ASHT - arthritis Flashcards
(21 cards)
What is the pathophysiology of RA?
Inflammation > histological changes in synovium > interaction with other soft tissues in joint > Joint destruction.
What is the invasion of Panus in RA?
Proteins from thickened synovium damage cartilage, bone, tendons, and ligaments, leading to instability.
Which joints are most commonly affected by RA? (4)
Wrist/DRUJ, MP Joint, PIP, DIP.
Often multiple joints; some deformities occur secondary to changes at adjacent joints.

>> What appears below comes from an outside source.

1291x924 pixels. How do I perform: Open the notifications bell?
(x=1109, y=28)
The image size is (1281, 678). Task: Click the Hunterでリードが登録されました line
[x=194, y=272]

What are the RA changes at the wrist?
Radial deviation, diseased synovium affects RSC and SL, flexion of scaphoid, carpus pulled radially.
What causes the zigzag deformity in RA?
Wrist RD, MP ulnar deviation, and carpal shift.
What is Vaughn-Jackson syndrome?
Extensor tendon ruptures over ulna (RA).
What is a Mannerfelt Lesion?
FPL rupture over scaphoid (RA).
What are the RA changes at MP joints?
Ulnar deviation and volar subluxation.
What are contributing factors to ulnar deviation at MP joints? (7)
RD at wrist,
instability at collateral ligaments,
EDC decentralization,
dorsal apparatus stretched out,
radial sagittal fibers and collateral ligaments become stretched,
imbalances in intrinsics,
forces of ADL use/radial pinch.
What are contributing factors to volar subluxation at MP joints? (3)
Synovitis weakens ligament and tendon insertions about the MCP joint capsule,
EDC decentralizes and becomes an ulnar deviator at MP,
long flexors unopposed by EDC enhance volar migration of P1.
What is the cause of RA Swan neck deformity?
PIP hyperextension with DIP extension lag due to synovial destruction to extensor mechanism and volar plate combined with intrinsic muscle tightness.
What is the treatment for RA Swan neck deformity?
Early treatment: rebalance with intrinsic stretches in early stages, protect PIP from hyperextension with ring.
What is the RA Boutonniere deformity?
PIP flexion with DIP hyperextension due to synovial destruction to extensor mechanism.
What are the types of RA thumb deformities?
Type 1: Boutonniere (MP flexion, IP hyperextension).
Type 2: CMC flexion/adduction with MP flexion and IP hyperextension.
Type 3: Swan neck (CMC subluxation/flexion/adduction with MP hyperextension and IP flexion).
What are types IV, V, and VI RA thumb deformities?
Type IV: MP radial deviation (UCL laxity) with CMC flexion/adduction.
Type V: MP hyperextension (lax volar plate) without CMC involvement.
Type VI: ‘Arthritis mutilans’ – bone loss at any level.
What is psoriatic arthritis?
Auto-immune inflammation of skin and joints, sausage-like digits, thick red and scaly skin (psoriasis), reduced motion, spontaneous ankylosis of PIP and DIP joints, pencil-in-cup deformity, nails may be pitted, ages 30-50.
What are Bouchard nodes?
Nodes at the PIP.
What are Heberden nodes?
Nodes at the DIP.
What is the dynamic stability approach to CMC OA?
Open up web space for muscle rebalancing, use joint mobilization for pain control, teach muscle stabilization and strengthening, consider orthotic fabrication.
What is synovectomy in RA?
Surgical procedure to relieve pain, decrease inflammation, return ROM, improve function through elimination of pain; will not prevent progression.
What is the rehab protocol after surgery for Swan neck?
Block extension, start flexion immediately, can use template.